The Town of Thermopolis charged Yetter with driving while under the influence of alcohol, driving while under suspension, and eluding police. Pursuant to a plea agreement, Yetter pleaded guilty in the municipal court to the charge of eluding police in exchange for having the other two charges dismissed. The county attorney charged Yetter for interference with a peace officer under Wyo. Stat. Ann. § 6-5-204(a) (LEXIS 1999). She pleaded not guilty to the charge, and the trial court held a jury trial in May 1998. The jury found her guilty of the crime, and the trial court entered a judgment against Yetter and sentenced her. The trial court subsequently filed an amended judgment and sentence, and Yetter appealed to this Court.
Yetter claims that the trial court improperly deprived her of the opportunity to put on a defense when it refused to give one of her proposed self-defense instructions to the jury. The state maintains that the trial court's refusal to give the jury instruction was appropriate because the evidence did not support giving the instruction and that, in any event, Yetter's theory of defense was presented to the jury in another instruction. We agree with the state.
Yetter filed a number of instructions with the trial court. The trial court did not submit one of her proposed instructions addressing the law of self-defense to the jury. The jury instruction conference was not recorded, and Yetter did not object on the record to the trial court's refusal to give the instruction. We must, therefore, apply the plain error standard in order to review this issue. "Plain error exists when 1) the record is clear about the incident alleged as error; 2) there was a transgression of a clear and unequivocal rule of law; and 3) the party claiming the error was denied a substantial right which materially prejudiced him." Sandy v. State, 870 P.2d 352, 358 (Wyo.1994); see also Hodges v. State, 904 P.2d 334, 341 (Wyo.1995)

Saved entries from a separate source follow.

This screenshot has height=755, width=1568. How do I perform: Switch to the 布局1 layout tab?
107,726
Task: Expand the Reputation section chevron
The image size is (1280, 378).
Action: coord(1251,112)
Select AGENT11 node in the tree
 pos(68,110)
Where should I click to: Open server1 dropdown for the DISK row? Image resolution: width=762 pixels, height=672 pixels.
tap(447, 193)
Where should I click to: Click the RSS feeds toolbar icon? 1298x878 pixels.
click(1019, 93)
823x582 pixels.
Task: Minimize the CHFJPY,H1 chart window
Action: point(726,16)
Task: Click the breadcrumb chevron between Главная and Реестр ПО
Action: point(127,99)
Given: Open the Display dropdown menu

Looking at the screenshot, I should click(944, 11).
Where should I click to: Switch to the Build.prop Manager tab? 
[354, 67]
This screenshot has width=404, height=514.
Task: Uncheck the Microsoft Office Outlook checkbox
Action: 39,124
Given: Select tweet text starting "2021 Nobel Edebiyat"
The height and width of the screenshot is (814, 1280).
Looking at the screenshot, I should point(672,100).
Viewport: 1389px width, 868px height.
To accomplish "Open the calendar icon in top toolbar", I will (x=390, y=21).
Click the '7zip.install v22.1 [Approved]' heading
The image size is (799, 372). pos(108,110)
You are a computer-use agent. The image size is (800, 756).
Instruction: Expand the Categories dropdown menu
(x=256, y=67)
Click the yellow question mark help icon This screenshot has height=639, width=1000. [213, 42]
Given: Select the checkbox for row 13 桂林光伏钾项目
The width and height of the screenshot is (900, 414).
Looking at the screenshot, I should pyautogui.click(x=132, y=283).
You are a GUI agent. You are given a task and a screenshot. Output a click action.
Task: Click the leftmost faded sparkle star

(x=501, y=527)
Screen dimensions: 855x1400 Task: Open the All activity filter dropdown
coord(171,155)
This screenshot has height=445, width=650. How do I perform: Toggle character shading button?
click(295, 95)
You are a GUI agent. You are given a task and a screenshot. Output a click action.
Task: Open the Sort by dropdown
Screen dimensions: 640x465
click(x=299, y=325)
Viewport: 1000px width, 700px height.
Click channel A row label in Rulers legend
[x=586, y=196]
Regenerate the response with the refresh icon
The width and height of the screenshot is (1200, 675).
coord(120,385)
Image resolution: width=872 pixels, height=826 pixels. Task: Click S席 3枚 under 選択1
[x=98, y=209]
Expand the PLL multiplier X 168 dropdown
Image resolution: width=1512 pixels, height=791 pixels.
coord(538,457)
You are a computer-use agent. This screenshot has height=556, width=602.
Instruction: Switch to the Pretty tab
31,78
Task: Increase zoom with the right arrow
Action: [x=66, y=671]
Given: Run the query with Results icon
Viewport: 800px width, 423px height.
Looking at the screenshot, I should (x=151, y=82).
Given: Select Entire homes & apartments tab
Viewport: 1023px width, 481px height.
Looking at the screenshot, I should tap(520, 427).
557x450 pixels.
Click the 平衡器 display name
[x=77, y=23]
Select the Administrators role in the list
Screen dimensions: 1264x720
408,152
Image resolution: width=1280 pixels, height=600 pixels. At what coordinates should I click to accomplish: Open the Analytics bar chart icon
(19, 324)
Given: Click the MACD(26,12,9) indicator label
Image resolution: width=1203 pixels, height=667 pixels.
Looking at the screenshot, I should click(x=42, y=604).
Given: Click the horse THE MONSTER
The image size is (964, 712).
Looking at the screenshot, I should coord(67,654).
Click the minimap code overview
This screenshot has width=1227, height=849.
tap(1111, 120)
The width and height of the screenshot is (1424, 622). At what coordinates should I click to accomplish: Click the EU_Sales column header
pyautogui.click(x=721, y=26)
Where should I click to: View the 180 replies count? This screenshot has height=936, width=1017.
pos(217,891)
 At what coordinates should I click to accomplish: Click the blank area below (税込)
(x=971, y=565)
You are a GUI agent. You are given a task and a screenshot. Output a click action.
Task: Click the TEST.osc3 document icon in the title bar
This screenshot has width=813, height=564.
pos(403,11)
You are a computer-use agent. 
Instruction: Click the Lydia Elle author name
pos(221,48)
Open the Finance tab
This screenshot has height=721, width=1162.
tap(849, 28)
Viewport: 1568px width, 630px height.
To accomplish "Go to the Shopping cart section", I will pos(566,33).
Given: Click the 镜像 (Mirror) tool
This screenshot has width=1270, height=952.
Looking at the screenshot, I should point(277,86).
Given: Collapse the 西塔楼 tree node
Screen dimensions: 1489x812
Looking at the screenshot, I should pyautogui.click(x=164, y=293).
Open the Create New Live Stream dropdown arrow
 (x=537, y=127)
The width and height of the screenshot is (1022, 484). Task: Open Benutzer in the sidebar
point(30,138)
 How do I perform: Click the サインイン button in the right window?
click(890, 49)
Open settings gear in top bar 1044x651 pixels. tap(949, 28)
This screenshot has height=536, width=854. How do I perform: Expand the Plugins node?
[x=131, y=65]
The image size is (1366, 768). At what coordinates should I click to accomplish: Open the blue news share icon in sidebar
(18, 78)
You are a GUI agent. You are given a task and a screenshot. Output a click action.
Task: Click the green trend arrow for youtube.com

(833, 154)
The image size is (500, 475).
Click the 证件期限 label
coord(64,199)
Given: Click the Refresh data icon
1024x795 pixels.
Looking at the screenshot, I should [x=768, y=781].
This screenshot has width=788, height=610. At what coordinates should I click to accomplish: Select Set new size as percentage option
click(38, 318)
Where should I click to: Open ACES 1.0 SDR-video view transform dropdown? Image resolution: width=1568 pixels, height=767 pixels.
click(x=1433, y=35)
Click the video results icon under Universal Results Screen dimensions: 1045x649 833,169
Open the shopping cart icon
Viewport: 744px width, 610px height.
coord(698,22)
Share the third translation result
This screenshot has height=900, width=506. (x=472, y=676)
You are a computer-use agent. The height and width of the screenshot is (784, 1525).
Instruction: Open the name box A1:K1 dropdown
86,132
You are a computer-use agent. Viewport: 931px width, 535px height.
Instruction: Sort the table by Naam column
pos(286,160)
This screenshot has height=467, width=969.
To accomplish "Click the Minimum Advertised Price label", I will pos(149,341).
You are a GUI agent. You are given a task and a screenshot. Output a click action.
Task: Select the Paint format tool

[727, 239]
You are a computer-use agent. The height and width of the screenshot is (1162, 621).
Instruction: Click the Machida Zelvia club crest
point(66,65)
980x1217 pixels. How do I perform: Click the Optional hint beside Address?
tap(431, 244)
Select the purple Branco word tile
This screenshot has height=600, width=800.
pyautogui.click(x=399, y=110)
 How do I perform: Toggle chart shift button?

. This issue can be resolved by turning directly to the second element of the plain error test; i.e., whether a clear and unequivocal rule of law was transgressed.
Gilliam v. State, 890 P.2d 1104, 1108 (Wyo. 1995) (citation omitted); see also Candelaria v. State, 895 P.2d 434, 437 (Wyo.1995)
. Weak or inconclusive evidence may justify instructing the jury on self-defense; however, an instruction need not be given unless a reasonable person could conclude that the evidence presented at trial supports the defendant's position. Ortega v. State, 966 P.2d 961, 966 (Wyo.1998); Chavez-Becerra v. State, 924 P.2d 63, 67 (Wyo.1996). In determining if a defendant is entitled to an instruction, we view the evidence in a light favorable to the accused. Id.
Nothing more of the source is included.